Thanks Cabinetman - answers below:



cabinetman said:


> You've got questions...I've got questions.
> _Do I sand and apply a 2nd coat of sanding sealer or is 1 coat enough?_
> *What is the wood you are using?*
> Alder
> ...


----------



## cabinetman (Jul 5, 2007)

What you have there is an oil base polyurethane. You can thin it with mineral spirits. For wipe on, the first coat you could thin it up to 50% for better penetration. Subsequent coats can be 1/3 to 1/4. 

You could sand the in between coats with 280x to 320x aluminum oxide sandpaper, or the light grey silicon carbide sandpaper intended for dry use, called "open coat" or "free cut". In between sanding is just to remove the dust nibs. It's actually a light sanding, not intended to remove the finish to the wood. The first coat may be very thin, but should still be lightly sanded with the grain. Allowing imperfections to "read" from coat to coat, will be visible until removed. If the application is cured, sanding shouldn't gum up the paper.


----------



## cfs (Jan 19, 2009)

/\ /\ You make it sound so easy - maybe you could swing by and take care of it. Thanks again for the great advice CabinetMan!

I know this is very "rookie" - but to thin 50% would be 1 part poly to 1 part mineral spirits - correct?


----------



## cabinetman (Jul 5, 2007)

cfs said:


> /\ /\ You make it sound so easy - maybe you could swing by and take care of it. Thanks again for the great advice CabinetMan!
> 
> I know this is very "rookie" - but to thin 50% would be 1 part poly to 1 part mineral spirits - correct?



Yep...that's close enough. For wiping, use a lint free "T" shirt type rag. Don't shake the mix, but stir slowly. No bubbles!!


----------



## mmtools (Aug 21, 2008)

cfs said:


> 5 questions for the experts:
> 
> What do I sand the sanding sealer (applied over 2 coats of finish) with?
> 
> ...


Briefly..
1.VERY lightly with 180grit. Just enough to remove the "gloss" sheen, but do NOT sand tothe bare wood! That removes any effect the sealer has.

2. One coat

3.OK depending on the look you want...

4. since poly dries so slow, you will have"dust" settle on surface.
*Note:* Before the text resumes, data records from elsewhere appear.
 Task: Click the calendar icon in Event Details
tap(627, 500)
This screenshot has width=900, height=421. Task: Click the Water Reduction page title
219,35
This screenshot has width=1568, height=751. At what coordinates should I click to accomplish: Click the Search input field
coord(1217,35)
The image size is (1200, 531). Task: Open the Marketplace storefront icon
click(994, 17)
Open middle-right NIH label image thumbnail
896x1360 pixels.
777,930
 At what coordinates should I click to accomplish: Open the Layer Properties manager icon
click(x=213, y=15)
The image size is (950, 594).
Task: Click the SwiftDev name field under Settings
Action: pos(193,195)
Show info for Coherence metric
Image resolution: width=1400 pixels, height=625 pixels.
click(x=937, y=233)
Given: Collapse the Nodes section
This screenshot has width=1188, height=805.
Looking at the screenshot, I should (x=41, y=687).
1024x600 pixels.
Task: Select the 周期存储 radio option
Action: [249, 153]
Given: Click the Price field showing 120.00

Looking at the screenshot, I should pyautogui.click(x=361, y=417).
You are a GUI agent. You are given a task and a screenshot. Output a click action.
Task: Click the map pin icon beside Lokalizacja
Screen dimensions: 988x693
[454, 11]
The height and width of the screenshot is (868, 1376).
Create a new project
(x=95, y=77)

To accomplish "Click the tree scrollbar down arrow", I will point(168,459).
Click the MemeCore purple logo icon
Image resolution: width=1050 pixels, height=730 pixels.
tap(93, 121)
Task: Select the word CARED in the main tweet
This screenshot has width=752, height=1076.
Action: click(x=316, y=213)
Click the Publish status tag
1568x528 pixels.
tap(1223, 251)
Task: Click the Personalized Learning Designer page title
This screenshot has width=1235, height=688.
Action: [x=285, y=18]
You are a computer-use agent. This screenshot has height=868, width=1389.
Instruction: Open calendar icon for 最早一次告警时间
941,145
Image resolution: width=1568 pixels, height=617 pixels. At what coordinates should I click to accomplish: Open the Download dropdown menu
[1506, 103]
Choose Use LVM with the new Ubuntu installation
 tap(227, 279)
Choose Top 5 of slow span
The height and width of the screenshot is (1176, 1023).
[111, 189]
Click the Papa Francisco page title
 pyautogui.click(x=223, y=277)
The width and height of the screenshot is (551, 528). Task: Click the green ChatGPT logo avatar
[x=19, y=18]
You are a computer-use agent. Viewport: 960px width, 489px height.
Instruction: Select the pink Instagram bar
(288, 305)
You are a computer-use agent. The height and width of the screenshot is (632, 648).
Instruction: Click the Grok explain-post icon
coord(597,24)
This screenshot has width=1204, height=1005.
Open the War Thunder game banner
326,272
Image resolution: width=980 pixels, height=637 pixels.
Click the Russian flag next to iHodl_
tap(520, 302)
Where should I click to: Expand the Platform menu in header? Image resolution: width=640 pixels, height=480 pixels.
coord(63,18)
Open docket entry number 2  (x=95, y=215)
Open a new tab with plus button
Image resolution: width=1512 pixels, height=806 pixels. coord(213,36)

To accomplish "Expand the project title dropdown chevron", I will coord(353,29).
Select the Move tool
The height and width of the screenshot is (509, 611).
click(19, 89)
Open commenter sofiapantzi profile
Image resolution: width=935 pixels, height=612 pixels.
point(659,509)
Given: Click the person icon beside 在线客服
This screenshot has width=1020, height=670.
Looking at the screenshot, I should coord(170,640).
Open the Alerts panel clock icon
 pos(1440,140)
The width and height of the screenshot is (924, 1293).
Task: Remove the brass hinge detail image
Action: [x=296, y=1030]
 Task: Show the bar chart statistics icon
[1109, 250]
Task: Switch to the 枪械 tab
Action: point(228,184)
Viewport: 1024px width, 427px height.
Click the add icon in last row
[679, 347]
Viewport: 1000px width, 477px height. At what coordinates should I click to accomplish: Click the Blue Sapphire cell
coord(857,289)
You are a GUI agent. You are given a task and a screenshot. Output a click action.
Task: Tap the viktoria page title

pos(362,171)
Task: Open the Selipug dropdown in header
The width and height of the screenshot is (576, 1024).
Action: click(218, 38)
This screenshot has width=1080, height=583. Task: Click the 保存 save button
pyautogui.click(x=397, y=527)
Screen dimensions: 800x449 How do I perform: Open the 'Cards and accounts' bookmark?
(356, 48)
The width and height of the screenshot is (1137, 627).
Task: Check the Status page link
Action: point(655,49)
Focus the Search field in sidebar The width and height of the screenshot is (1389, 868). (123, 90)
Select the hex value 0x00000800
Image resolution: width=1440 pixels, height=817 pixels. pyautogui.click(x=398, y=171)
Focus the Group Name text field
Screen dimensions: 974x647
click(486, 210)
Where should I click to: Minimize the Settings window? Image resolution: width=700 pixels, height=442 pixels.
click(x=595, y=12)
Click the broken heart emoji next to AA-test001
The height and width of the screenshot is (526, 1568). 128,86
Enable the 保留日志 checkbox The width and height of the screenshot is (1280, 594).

Use a white 3M scrubbing pad (Very Fine)

5. If you are using water based anything (stain, sealer, finish) DO NOT use steel wool!!!! Rust spots WILL appear:yes:!!! Oil based products are compatible w/steel wool. I use the line of 3M pads .

I realize there are many opinions here, so if you have any, plz add...:blink:


----------



## cfs (Jan 19, 2009)

mmtools said:


> Briefly..
> 1.VERY lightly with 180grit. Just enough to remove the "gloss" sheen, but do NOT sand tothe bare wood! That removes any effect the sealer has.
> 
> 2. One coat
> ...


Wow - thanks a bunch. Will any of those 3M pads work? The link takes me to a group of 4 I believe.


----------



## mmtools (Aug 21, 2008)

The key is the eQuivalent grit... White (about 220/240 grit) being finest. grey, more coarse(about 180Grit), maroon 120/150, green 80/100 coarsest.


----------